Monday, August 2, 2010: 4:40 PM
301-302, David L Lawrence Convention Center
Franciska T. de Vries1, Mira Liiri2, Lisa Bjørnlund3, Heikki Setälä2, Søren Christensen3 and Richard D. Bardgett1, (1)Faculty of Life Sciences, University of Manchester, Manchester, United Kingdom, (2)Department of Environmental Sciences, University of Helsinki, Lahti, Finland, (3)Biologisk Institut, University of Copenhagen, Copenhagen, Denmark
Background/Question/Methods Global warming is expected to increase the frequency of extreme weather events, including periods of drought followed by heavy rainfall. These fluctuations in moisture availability can greatly impact on soils by disrupting soil structure and killing microbes and soil fauna, resulting in a loss of microbial and faunal biomass and diversity and increased losses of nitrogen and carbon from the soil. It is often postulated that more diverse soil food webs would be less susceptible to these disturbances and thus have lower N and C losses than less diverse systems when subjected to disturbance.

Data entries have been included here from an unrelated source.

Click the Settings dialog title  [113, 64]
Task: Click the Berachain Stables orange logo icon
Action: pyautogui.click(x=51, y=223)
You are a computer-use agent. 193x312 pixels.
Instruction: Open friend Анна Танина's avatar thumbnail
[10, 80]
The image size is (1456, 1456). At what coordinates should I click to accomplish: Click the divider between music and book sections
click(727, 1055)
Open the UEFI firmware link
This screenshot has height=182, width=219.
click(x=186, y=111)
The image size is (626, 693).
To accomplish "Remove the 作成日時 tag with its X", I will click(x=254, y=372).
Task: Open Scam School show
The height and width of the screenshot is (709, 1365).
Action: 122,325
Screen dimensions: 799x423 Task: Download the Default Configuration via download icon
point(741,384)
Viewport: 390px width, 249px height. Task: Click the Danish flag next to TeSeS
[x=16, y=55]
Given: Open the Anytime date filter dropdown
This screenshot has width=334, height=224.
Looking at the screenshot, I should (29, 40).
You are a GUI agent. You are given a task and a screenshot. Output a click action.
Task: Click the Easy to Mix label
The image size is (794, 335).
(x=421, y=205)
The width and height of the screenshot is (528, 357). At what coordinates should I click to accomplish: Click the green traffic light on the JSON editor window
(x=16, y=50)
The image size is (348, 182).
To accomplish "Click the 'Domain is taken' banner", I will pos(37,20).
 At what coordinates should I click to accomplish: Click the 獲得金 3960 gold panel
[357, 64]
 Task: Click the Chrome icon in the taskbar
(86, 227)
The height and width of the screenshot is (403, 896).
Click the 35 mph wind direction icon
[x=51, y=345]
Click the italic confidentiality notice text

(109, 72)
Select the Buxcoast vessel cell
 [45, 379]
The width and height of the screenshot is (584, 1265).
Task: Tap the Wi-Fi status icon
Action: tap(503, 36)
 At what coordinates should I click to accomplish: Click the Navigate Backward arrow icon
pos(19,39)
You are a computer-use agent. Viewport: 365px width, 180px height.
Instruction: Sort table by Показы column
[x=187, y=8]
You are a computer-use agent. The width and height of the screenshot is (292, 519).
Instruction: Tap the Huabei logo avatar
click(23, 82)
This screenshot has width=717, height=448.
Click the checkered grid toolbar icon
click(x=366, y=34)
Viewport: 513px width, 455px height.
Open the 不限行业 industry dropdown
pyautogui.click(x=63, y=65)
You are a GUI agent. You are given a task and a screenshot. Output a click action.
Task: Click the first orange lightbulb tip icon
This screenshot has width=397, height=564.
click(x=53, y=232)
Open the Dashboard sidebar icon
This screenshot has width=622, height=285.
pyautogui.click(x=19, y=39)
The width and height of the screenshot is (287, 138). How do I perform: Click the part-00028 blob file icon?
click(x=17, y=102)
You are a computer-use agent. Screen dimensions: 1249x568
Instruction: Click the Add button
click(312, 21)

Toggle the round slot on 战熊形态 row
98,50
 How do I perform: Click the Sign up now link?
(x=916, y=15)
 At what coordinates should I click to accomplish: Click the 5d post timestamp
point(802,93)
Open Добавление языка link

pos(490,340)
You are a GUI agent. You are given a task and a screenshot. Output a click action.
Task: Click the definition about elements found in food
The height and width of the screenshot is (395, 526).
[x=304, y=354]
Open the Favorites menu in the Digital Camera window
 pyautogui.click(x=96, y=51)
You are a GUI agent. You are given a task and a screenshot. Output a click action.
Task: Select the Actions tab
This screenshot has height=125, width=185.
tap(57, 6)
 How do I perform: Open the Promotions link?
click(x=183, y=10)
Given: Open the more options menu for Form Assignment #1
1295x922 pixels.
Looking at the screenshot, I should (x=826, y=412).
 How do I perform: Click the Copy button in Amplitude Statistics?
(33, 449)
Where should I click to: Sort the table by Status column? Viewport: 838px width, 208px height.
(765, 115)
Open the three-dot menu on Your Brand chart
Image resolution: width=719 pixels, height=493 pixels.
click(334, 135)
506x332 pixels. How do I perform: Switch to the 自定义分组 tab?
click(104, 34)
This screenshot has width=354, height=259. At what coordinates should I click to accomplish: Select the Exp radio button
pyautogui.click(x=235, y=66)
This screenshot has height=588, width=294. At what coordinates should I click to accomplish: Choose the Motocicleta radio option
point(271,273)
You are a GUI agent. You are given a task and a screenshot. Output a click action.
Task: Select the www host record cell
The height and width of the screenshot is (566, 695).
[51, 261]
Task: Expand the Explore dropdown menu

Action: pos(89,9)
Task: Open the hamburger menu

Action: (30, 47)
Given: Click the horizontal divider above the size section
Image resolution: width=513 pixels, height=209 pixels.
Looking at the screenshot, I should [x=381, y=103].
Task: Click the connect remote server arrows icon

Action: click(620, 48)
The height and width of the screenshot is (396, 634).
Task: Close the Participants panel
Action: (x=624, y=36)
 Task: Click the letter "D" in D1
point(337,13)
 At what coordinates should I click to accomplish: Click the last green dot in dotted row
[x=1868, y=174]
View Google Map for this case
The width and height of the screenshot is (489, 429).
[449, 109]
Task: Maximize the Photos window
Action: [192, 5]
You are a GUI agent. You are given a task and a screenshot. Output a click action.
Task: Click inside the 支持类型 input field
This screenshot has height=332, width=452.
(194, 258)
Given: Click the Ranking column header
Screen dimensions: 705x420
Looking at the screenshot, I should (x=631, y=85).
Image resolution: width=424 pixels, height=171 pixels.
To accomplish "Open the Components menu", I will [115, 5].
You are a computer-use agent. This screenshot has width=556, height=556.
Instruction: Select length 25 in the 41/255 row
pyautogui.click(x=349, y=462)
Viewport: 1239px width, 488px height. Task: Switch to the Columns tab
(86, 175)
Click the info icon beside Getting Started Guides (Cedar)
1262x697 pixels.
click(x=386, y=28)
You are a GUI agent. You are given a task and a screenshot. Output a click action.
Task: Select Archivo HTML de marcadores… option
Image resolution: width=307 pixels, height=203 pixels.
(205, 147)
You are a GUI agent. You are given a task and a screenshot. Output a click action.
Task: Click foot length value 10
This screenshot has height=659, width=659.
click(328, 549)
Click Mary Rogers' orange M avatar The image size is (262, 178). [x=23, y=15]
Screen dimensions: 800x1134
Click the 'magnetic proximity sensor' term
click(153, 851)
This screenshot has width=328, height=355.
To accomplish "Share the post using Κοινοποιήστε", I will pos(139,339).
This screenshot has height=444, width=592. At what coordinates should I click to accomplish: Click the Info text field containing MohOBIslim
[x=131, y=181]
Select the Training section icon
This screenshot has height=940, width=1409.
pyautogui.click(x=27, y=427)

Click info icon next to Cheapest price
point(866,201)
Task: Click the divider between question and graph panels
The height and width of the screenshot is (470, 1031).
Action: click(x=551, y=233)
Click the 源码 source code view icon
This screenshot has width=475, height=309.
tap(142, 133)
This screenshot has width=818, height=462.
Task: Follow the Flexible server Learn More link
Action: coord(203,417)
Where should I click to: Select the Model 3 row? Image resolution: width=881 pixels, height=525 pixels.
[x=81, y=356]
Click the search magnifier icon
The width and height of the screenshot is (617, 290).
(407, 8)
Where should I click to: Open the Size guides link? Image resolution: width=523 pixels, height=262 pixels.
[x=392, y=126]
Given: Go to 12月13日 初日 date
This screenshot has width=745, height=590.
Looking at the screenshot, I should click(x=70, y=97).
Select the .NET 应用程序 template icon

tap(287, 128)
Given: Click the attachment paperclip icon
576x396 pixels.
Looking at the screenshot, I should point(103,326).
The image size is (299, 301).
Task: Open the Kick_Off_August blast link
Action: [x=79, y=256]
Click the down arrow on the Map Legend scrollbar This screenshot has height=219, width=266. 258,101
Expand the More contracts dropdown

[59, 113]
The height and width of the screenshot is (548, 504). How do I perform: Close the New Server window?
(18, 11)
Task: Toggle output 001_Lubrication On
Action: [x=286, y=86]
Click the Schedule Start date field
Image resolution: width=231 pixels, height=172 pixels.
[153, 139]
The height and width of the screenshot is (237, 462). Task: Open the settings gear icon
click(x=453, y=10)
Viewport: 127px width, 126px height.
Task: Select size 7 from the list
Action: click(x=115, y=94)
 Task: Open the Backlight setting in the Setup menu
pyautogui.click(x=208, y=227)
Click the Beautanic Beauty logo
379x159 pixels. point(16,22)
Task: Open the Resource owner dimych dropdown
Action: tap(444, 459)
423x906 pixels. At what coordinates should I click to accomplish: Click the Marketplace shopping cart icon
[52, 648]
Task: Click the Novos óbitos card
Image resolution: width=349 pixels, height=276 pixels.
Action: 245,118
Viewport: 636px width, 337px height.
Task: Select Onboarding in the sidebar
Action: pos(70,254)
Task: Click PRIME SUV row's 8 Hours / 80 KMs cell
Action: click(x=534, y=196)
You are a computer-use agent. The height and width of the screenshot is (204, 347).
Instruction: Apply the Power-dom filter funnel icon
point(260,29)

We tested the effects of multiple drying/rewetting (D/RW) events on soil food web dynamics and nutrient fluxes in two systems: an extensively managed grassland with a more diverse food web, and an intensively managed wheat field with a less diverse soil food web. The first drought was imposed in the field using rain shelters, after which soil was taken to the greenhouse, rewetted, and dried and rewetted again in a full-factorial set up. One, 3, 10 and 77 days after rewetting, we measured soil microbial biomass (C and N) and community composition, the abundance and functional group composition of protozoa, nematodes, microarthropods and enchytraeids, and N leaching, N
2O production and respiration.
Results/Conclusions We found that the two systems responded differently to the multiple D/RW events. Although drying in the field reduced microbial C and N more in the grassland than in the wheat field, microbial biomass N did not recover during the entire experimental period in soil taken from the wheat field and N leaching losses were greater than in the grass system. Drying/rewetting in the laboratory increased initial respiration and N2O production more in grass than in wheat soil, which was paralleled by an increase in fungal and bacterial PLFA and protozoa. In contrast, D/RW in the laboratory decreased fungal and bacterial PLFA in the wheat soil for the whole experiment. The grassland system showed an adaptation to drought, multiple droughts impacting less on microbial biomass and nutrient fluxes than just one drought. Drought in the field affected soil fauna more than drought in the laboratory and most soil faunal groups were more abundant in the grassland soil throughout the experiment. We conclude that the grass system, with a more diverse soil food web and higher organic matter content, was more resilient and retained nutrients better than the wheat system when subjected to drought.